Et on n’a fait aucun mal la nuit du premier août 1940 (Lammas), quand une
invasion de la Grande-Bretagne semblait imminente. Une invitation extraordinaire
a été envoyée aux membres du Southern Coven of British Witches. Dix-sept hommes
et femmes se sont rassemblés dans une clairière de la New Forest. Leurs feux
cérémoniels étaient affaiblis (volontairement) mais vivants, pour ne pas attirer
l’attention des forces de surveillance. Le coven a procédé à des rituels dans le
but de lever le « cône de puissance » le plus grand qu'ils n’aient jamais
produit - et de le diriger contre Hitler. Le point culminant d'un long rituel
est survenu lorsque les participants, dans un état d'excitation extrême, ont
projeté leur injonction en criant à l'unisson et en rythme : « Vous ne pouvez
pas traverser la mer, vous ne pouvez pas traverser la mer. Vous ne pouvez pas
venir, vous ne pouvez pas venir. » Les membres les plus âgés du coven, ceux qui
étaient d'une génération où la magie était pratiquée dans certaines familles, se
rappelaient qu’on parlait dans leur famille d'un rite semblable contre « Boney »
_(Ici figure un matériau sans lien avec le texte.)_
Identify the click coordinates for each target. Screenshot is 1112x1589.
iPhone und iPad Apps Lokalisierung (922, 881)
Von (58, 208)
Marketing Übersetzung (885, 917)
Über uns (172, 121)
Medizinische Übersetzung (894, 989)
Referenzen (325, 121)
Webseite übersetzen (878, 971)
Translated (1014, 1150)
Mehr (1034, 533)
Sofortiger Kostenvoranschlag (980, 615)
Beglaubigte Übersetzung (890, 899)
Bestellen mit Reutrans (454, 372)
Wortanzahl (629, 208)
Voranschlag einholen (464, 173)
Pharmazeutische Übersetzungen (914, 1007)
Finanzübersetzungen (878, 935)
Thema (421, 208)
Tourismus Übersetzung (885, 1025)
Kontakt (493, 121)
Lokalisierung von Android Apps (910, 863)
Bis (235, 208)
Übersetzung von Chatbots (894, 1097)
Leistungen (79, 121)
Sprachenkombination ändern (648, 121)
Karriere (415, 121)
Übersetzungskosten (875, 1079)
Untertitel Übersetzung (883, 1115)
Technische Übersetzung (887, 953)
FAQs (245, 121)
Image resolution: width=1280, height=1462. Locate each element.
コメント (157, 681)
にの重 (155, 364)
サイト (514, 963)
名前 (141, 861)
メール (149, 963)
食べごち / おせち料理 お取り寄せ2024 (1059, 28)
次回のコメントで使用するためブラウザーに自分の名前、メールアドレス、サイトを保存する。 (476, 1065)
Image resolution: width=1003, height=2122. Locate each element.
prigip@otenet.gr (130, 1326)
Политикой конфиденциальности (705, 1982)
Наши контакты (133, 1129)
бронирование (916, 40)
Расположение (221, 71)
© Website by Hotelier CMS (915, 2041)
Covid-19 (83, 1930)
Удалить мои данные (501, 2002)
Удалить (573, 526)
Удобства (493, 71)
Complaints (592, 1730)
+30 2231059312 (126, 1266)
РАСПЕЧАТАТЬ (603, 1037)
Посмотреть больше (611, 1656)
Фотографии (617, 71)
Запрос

à l'époque de la menace d’une invasion Napoléonienne.
Un coven de sorcières se compose traditionnellement de treize membres des deux
sexes dirigés par l’un d’entre eux. Avant l’époque des chasses aux sorcières,
les coven organisaient des grandes fêtes publiques et populaires à l’occasion de
la veille de mai, d’Halloween, de Candlemas et de Lammas - les Sabbats sorciers.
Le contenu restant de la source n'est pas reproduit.